L'entraîneur Patrice Bosch

Les Sags font du temps supplémentaire

Au lendemain d'une contre-performance à Val-d'Or et moins de huit heures après être rentrés à la maison, les joueurs des Saguenéens de Chicoutimi ont eu droit à une séance d'entraînement imprévue, hier matin, au centre Georges-Vézina.
Sans la moindre rondelle sur la patinoire, les hockeyeurs chicoutimiens ont patiné pendant près d'une heure. L'entraînement aurait probablement été un peu plus long, mais il a pris fin quand un employé du centre sportif de la rue Bégin a estimé que le temps était venu d'ouvrir les portes de la surface glacée.

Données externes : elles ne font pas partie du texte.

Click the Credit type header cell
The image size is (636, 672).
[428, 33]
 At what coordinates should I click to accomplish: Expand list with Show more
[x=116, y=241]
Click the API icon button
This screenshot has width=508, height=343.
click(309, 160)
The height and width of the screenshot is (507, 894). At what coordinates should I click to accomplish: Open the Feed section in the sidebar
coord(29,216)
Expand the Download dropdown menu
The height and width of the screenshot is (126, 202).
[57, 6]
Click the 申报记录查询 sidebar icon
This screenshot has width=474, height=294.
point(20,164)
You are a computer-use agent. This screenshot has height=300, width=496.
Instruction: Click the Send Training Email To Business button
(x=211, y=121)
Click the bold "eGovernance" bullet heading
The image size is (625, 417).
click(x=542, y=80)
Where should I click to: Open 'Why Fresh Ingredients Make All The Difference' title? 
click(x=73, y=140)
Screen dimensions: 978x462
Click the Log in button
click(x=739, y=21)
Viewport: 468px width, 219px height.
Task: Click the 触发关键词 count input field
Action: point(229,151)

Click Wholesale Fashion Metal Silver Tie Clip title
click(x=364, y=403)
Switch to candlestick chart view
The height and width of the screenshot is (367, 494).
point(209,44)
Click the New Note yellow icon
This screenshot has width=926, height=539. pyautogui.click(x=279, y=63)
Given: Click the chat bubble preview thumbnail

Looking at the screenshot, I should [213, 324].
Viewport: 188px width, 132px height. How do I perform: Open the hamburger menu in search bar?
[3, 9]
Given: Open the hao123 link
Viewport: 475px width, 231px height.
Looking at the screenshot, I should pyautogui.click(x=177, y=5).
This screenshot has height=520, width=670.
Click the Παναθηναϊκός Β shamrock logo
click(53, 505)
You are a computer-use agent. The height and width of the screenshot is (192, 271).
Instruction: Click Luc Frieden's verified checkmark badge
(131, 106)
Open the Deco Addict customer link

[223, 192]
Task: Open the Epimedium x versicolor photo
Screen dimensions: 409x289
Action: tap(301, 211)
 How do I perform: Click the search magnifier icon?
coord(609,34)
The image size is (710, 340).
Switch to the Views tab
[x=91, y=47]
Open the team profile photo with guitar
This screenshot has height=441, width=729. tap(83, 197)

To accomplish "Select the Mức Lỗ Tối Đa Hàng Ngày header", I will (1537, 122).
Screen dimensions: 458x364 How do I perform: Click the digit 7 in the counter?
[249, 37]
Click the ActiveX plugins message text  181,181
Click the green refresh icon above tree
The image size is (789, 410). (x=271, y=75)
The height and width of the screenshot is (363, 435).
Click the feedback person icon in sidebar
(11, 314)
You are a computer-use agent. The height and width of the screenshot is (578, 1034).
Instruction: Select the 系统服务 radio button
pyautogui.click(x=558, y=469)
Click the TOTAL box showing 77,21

« Tu peux utiliser le terme que tu veux, a répondu l'entraîneur Patrice Bosch quand on lui a demandé si le qualificatif "punitif" résumait bien l'exercice de son équipe. C'est juste un entraînement qui suit un match inacceptable où nous avons accordé douze buts. C'est inacceptable. »
« Nous avons le droit de perdre, mais nous n'avons pas le droit de ne pas travailler. En deuxième période, dimanche, nous n'avons pas travaillé. Il va nous arriver de perdre des matchs ou de faire des erreurs parce que nous n'avons pas travaillé aussi bien que nous aurions pu le faire, mais nous n'avons pas le droit de ne pas travailler du tout. Je pense que les joueurs en sont conscients eux aussi. »
Depuis le début de la saison, Patrice Bosch a pris l'habitude de donner congé à son équipe le lundi quand elle a joué la veille. C'est ce qu'il avait inscrit à son agenda en ce début de semaine, mais le déroulement du match de dimanche l'a incité à briser ses plans même si les Saguenéens ne sont arrivés à Saguenay qu'à 3h, dans la nuit de dimanche à lundi.
« Ça devait être une journée de congé pour tout le monde, mais nous n'avions pas le choix, a fait remarquer le pilote chicoutimien. On ne peut pas gagner sans travailler. Nous n'avons pas l'équipe pour arriver à Val-d'Or, travailler pendant deux périodes et gagner 6-4. Nous n'avons aucune chance de gagner si nous ne travaillons pas durant 60 minutes. Et il va nous arriver de tout donner et de ne pas gagner! »
La journée de congé qui était prévue pour hier aura plutôt lieu aujourd'hui.